I have always liked Vicky Kaushal as an actor, but I can’t say I expected to watch one of his performances and think, “This guy needs an Oscar” until I saw his performance in Shoojit Sircar’s Sardar Udham. Dear members of the Academy, please at least nominate this man.
Unfortunately, it is too late for the movie as a whole to go to the Academy Awards next year. An Indian film jury passed on selecting the film as India’s submission this year. I am sure the film they did select, Koozanghal, is amazing. It has been added to my “to be watched list.” The reasoning, however, for not selecting Sardar Udham is interesting. According to one member of the jury their reasoning was, at least partially, that the film “projects hatred toward the British.”
Reader, I come to you as a self-confessed and recovering anglophile to say…so?

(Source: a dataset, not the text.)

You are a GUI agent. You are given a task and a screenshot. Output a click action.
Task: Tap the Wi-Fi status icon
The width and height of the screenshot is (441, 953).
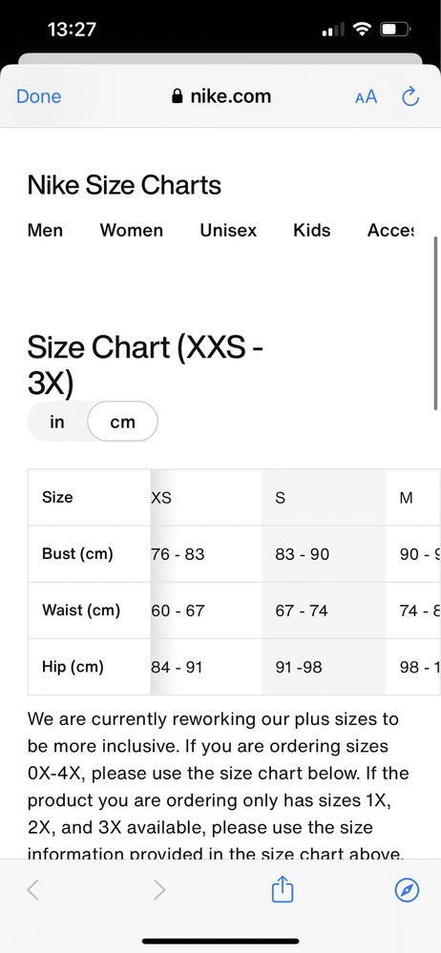(363, 29)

There may be many reasons related to the craft of filmmaking that led the jury to believe that Koozanghal is the stronger entry. Sardar Udham is very long and not all the performances stun like Kaushal’s. But to not submit the film because you don’t want to hurt a former global empire’s feelings? An empire that perpetrated, covered up, then excused away not just the massacre depicted in the film but the systematic economic, ecological and human destruction of societies across the Global South? Make them watch this film! Otherwise, it and the atrocity and its center are doomed to continue to be, as the film puts it, a footnote in our history.
What makes this all the worse, is that the film was quite nuanced in its depiction of British people. Much of the film takes place in London, where Udham Singh lived for years prior to (SPOILER ALERT) assassinating O’Dwyer. Even a British cop gets a bit of a full-circle moment. Where the film is unflinching is in its condemnation of British imperialism, a sentiment that is wholly uncontroversial anywhere outside Britain itself.
It is a real shame that Sardar Udham may be denied the full measure of international attention it deserves in order to spare the sentiments of a defunct empire who, yes, really did all those bad things, no matter how many miles of rail they left behind.
I am not entirely sure how “the Academy” works, but perhaps Kaushal at least can get some accolades for this role and, by extension, the real life revolutionary Udham Singh. Far too few people outside India know what happened at Jallianwalla Bagh and films like these should be considered must-see viewing, not uncomfortable, irrelevant, period pieces.
Sardar Udham is available to stream on Amazon Prime.